Golden Vessel Used In Scythian Drug-Fueled Rituals Is Expected to Sell for $57K At Auction
A remarkable tiny golden vessel is going on auction in London. The item comes from the nomadic Scythian culture, who once dominated the Eurasian Steppe in classical times. It is valued at 45,000 GBP or $57,000 and is being sold by Timeline Auctioneers .
What is striking about this vessel is that it is similar to others that contain traces of cannabis and opium. The artifact is providing more evidence indicating that the ancient nomads used powerful drugs.
The object is just a “3 inch (7.6 centimeters) vessel, which weighs just 4.4 ounces (125 grams)” according to the Daily Mail . It is made from gold and is the work of master craft persons. The vessel is in the shape of a cone and is decorated with what appears to be a leaf design.
At the bottom of the vessel is a small aperture or hole. It is being put up to auction by a European collector who appears to have obtained it from another collector in North America. Before this no-one really knows who owned the precious golden object .
The Scythian ritual vessel is in the shape of a cone and is decorated with what appears to be a leaf design (Timeline / Fair Use )

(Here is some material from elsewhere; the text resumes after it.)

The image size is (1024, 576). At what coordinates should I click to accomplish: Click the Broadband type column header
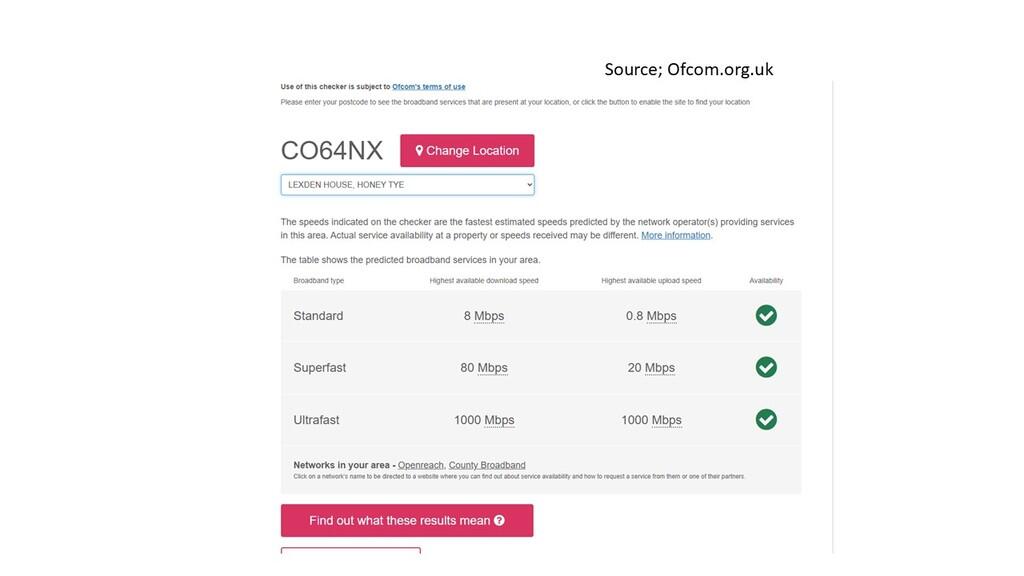(318, 281)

The Scythians Warriors of the Steppes
This vessel, based on its design, is almost certainly Scythian. These were Iranian nomads who dominated much of Eurasia from China to Poland. They were fierce warriors, who were great horseback archers, and who were accused of practicing human sacrifice and drinking the blood of slain warriors.
Many, including the Assyrians, considered them to be near invincible in battle and they even defied the mighty Achaemenid Persian Empire. They were renowned for their skills as artisans and this is evident from their lavish grave goods.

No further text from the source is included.